Azure Service Profiler review – How does it fit in your toolbox?

Matt Watson Developer Tips, Tricks & Resources Leave a Comment

About a year ago Microsoft released the Azure Service Profiler which is designed to be a lightweight profiler for ASP.NET applications. They recently enabled it to work with Application Insights and it is easy to enable for Azure App Services. Since we use App Services and love anything to do with app performance, I thought I would give it a try and see how it compares to other tools.

No worries, no SPAM. Opt-out anytime.

Note: The Service Profiler is still advertised as a “preview” offering and is not GA.

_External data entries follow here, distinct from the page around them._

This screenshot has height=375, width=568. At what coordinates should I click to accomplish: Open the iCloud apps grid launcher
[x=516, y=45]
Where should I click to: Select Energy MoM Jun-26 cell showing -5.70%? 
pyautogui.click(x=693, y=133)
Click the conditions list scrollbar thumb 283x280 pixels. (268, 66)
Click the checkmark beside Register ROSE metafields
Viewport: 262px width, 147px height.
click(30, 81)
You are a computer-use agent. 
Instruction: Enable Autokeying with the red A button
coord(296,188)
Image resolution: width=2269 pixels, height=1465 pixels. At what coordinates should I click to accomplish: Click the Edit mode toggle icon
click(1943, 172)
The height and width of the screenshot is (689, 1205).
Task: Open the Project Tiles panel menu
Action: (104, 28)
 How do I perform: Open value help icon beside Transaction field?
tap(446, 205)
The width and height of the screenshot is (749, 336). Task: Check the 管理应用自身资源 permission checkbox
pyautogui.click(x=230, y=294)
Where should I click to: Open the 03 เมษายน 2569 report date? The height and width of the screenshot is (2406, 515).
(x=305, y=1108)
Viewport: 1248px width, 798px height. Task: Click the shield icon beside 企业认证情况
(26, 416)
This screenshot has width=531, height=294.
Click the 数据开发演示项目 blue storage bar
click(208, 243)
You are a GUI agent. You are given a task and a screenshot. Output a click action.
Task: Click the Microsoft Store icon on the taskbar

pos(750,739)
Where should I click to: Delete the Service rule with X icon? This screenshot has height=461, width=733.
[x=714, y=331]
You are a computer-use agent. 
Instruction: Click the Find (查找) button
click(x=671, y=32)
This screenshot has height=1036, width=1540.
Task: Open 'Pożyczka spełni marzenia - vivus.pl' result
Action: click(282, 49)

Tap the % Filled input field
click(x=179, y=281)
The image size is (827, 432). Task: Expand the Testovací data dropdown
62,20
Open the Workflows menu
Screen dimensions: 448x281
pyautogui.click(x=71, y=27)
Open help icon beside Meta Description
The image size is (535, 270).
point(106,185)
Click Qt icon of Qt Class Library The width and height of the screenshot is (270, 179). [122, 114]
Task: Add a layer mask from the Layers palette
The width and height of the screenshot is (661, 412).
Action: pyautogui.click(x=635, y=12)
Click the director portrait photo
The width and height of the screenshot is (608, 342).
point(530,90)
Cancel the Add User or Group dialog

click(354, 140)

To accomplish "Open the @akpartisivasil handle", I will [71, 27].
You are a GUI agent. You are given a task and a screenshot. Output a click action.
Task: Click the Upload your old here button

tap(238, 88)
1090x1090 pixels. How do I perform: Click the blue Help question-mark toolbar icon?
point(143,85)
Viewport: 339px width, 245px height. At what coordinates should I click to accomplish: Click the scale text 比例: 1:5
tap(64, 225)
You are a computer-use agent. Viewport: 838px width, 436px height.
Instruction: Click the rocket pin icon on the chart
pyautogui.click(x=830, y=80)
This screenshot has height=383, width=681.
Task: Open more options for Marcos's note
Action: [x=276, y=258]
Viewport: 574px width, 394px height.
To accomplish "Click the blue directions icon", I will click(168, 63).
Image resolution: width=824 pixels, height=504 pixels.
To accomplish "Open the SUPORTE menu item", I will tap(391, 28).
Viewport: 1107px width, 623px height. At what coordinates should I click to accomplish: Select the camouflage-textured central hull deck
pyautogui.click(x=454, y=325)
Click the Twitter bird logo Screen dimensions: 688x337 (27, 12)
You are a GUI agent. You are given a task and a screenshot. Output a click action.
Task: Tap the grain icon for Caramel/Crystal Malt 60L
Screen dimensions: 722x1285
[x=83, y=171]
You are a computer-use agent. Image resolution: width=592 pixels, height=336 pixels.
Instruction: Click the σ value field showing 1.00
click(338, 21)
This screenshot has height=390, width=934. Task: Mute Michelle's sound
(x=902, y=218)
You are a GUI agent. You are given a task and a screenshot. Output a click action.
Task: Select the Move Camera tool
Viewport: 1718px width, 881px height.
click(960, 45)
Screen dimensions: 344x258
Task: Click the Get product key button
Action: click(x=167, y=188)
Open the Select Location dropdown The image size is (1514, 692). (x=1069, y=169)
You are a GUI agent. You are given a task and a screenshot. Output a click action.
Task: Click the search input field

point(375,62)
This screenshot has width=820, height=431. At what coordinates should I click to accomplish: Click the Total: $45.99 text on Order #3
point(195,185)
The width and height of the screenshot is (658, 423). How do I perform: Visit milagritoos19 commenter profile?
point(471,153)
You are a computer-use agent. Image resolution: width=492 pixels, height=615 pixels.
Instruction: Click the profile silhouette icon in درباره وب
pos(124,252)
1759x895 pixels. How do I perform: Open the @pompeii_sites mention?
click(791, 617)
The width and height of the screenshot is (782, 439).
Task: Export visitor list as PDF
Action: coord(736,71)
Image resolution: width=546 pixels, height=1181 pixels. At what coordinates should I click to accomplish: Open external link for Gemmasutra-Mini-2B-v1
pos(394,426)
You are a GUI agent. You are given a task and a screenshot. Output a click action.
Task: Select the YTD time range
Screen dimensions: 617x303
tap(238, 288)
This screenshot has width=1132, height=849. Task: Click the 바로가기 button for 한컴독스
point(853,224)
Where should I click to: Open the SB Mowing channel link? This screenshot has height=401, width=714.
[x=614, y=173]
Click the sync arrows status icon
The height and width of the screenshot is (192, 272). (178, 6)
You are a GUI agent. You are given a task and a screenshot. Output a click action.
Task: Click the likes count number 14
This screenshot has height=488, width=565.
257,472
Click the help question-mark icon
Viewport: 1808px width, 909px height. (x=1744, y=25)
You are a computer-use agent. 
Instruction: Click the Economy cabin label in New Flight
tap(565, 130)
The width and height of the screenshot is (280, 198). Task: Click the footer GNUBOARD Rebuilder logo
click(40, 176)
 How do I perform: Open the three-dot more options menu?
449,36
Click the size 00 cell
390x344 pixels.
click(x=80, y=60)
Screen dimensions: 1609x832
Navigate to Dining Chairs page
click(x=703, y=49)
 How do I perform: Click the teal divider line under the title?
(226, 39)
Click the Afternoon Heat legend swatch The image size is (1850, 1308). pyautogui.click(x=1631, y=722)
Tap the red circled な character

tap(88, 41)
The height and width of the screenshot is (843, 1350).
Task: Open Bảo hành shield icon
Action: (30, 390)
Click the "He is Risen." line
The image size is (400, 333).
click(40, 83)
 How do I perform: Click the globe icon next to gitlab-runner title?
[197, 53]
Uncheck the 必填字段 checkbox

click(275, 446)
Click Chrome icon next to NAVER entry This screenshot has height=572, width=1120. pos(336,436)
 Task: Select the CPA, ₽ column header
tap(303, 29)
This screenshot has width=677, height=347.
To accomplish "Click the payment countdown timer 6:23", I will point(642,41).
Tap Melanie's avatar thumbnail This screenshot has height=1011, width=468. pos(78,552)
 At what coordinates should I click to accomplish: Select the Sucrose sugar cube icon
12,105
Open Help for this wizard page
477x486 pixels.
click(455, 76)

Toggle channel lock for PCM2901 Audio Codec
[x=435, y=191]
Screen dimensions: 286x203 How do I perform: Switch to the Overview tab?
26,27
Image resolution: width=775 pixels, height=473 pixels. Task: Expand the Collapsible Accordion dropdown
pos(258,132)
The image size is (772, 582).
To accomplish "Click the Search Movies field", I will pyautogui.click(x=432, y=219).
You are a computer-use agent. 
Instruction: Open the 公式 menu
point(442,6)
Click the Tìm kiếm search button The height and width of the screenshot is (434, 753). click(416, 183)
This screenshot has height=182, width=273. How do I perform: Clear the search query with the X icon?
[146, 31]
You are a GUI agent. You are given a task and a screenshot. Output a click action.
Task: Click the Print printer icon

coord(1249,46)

What is the Azure Service Profiler?

It is a transaction profiler for ASP.NET apps. It is designed to work with ASP.NET apps deployed anywhere, even outside of Azure. However, it uploads the collected data to Azure table storage where the data is then processed by Microsoft. So the name “Azure Service Profiler” is perhaps a little confusing because it can profile more than Azure. It also isn’t a true “.NET CLR profiler” because it uses ETW for data collection, not normal code profiling techniques.

It is designed to collect data in relation to individual web requests, or essentially individual transaction traces. I have written before about how there are 3 types of .NET profilers. Service Profiler is weirdly a mix of all 3 types. A standard profiler, transaction tracing and APM.

Service Profiler is a performance analysis tool used by teams at Microsoft running large-scale services in the cloud, and is optimized for troubleshooting issues in production. – Microsoft

Playing with the online demo

You can play with their online demo to get an idea of what type of data it collects.

Here is a screenshot showing how it plots out the performance of a single action in your app, which is a cool visual to understand percentiles.

Service Profiler diagram of request performance

Service Profiler diagram of request performance

If you select a trace for a specific request, you can dive into lots of gory details.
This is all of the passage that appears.